Idea: Wordlist-creation from language-statistics
#1
Lightbulb 
Hi there,

I want to share an idea, which Im currently scripting on. I'm looking for people who want to give some input to improve the idea.

My problem
I cant find a good german wordlist for hashcracking. All wordlists I found are bad in some kind (strange, unrealistic words, not long enough...).
But brutforcing human-selected passwords are really challenging because of fantasy-words, words from personal context, and so on.

My Idea
If I would analyze some megabytes of text from a language (say: wikipedia) and create a statistic, how likely a character will follow to an other character, then I can create strings (I don't want say "words") with an defined overall likelihood. By increasing this overall-likelihood, I can generate strings that look like german words.

Current state
In my tests, the most common german 8char string is 'stendend'. Of corse, this is no german word, but is looks very "german" and its pronounceable.. By increasing the maximal allowed likelihood for the generator, it generates a lot of words.

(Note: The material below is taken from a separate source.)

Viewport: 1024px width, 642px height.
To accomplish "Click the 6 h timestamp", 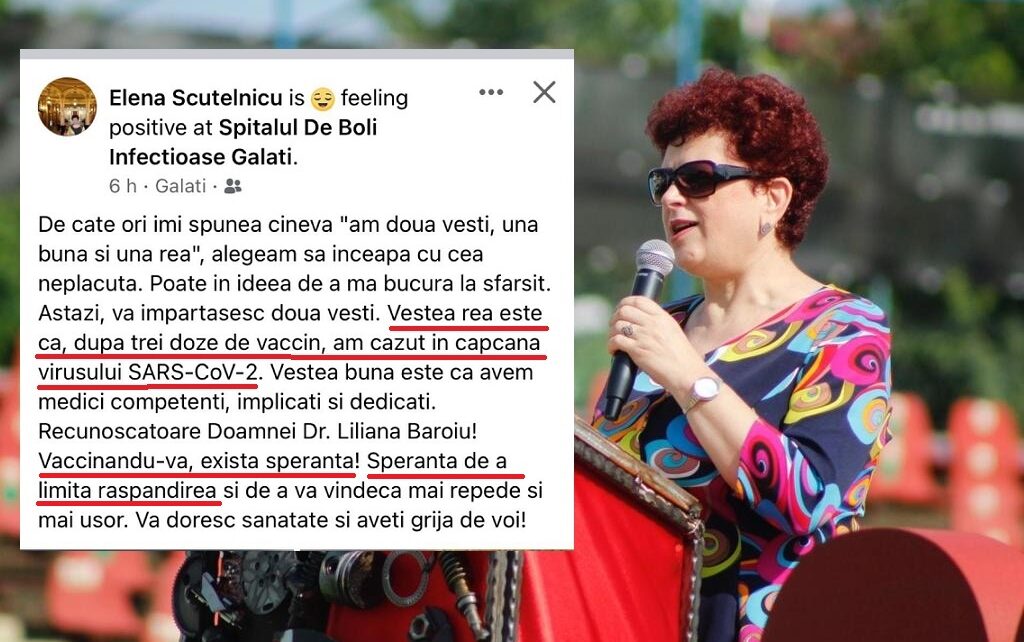I will (123, 186).
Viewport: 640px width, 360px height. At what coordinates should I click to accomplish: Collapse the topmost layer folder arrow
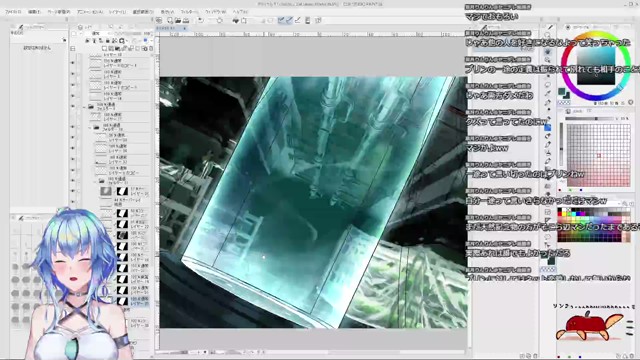tap(85, 107)
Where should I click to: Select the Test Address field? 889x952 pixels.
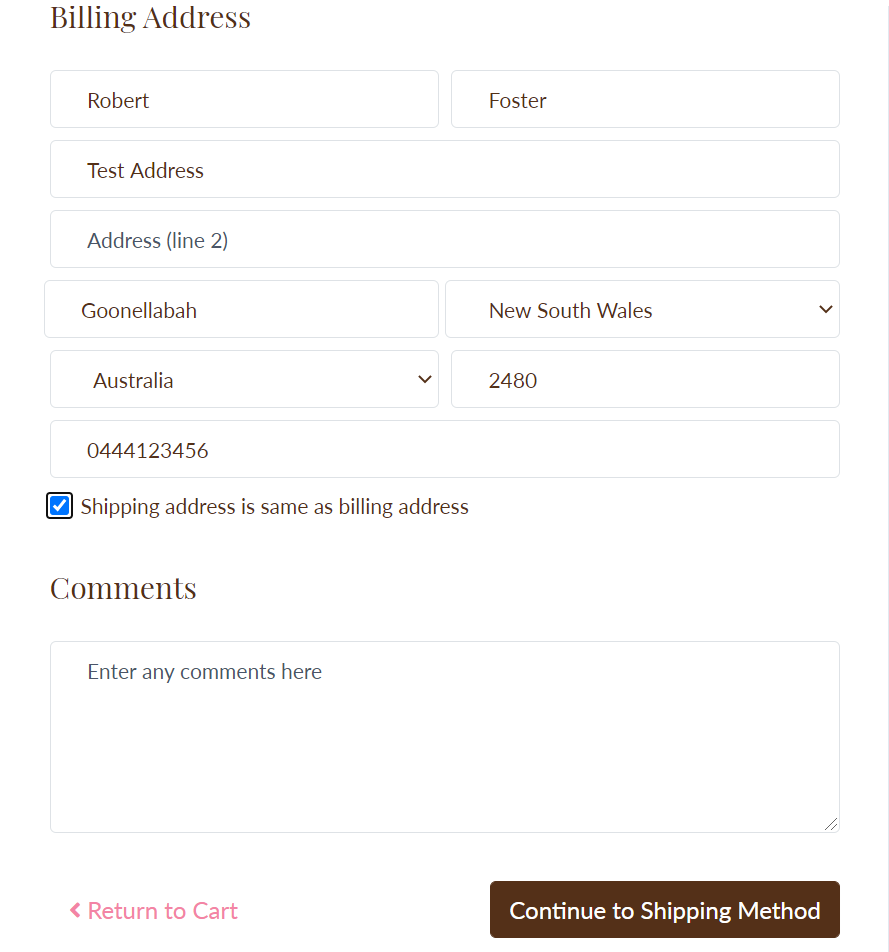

The 8char-strings with an overall-likelyhood of 1 are:
stendeng, stendere, stendind, stengend, sterende, stindend, schenden, andenden
-> a lot of nonsense here!

some examples of calculated likelihoods of words:
hashcat 56
firefox 64
kölnerdom 61
langestrasse 29
suppentopf 49
bierfass 35
schnapps 41
ollesding 53
hundedreck 42

So in the likelihood-area of 20-70, there are very much realistic german words that are high-potential passwords. But the lists in this area are several gigabytes large.
A list of all words with a length of 6-8 char and a likelihood of 0-59 are about 60gig large. And combined with some hashcat-rules (Capitalize, append numbers..) there is a lot of work for hashcat.. If you go further with likelihood and word-length, the list-size of course increases drastically. And after a full generation of the wordlist, I got an full brutefore list with all possible combinations (charsetsize^8) but this list is ordered by something like a hit-chance.

State of the code
I have an ugly python-script which does the job done. It parses an input textfile for statistic-creation and generates words with defined length and likelihoods. Its about 150loc. Of course, I'm willing to share it, but its too ugly at the moment. At the moment, it is nothing more than an idea which might be good.

My questions
- What do you think about this idea?
- Are they ideas for more optimizations or other approaches?
- Are people here who have done some experiments in the same context?
- every feedback are welcome!
- or, simply: Do you have a good german wordlist?

So, good hunting!
PyDreamer
Reply
#2
If I'm not totally mistaken, you basically describe how markov could help and yeah:

hashcat has built-in support for markov and it's enabled by default (see --help and hcstat2gen from hashcat-utils).
Reply
#3
Hi Phil,
thanks for the hint! I where not aware of this. I will read about it!
Thank you!
Reply
#4
there is only one disadvantage: the markov chain support is limited to the mask-based attack types (-a 3, and the mask part of -a 6, -a 7).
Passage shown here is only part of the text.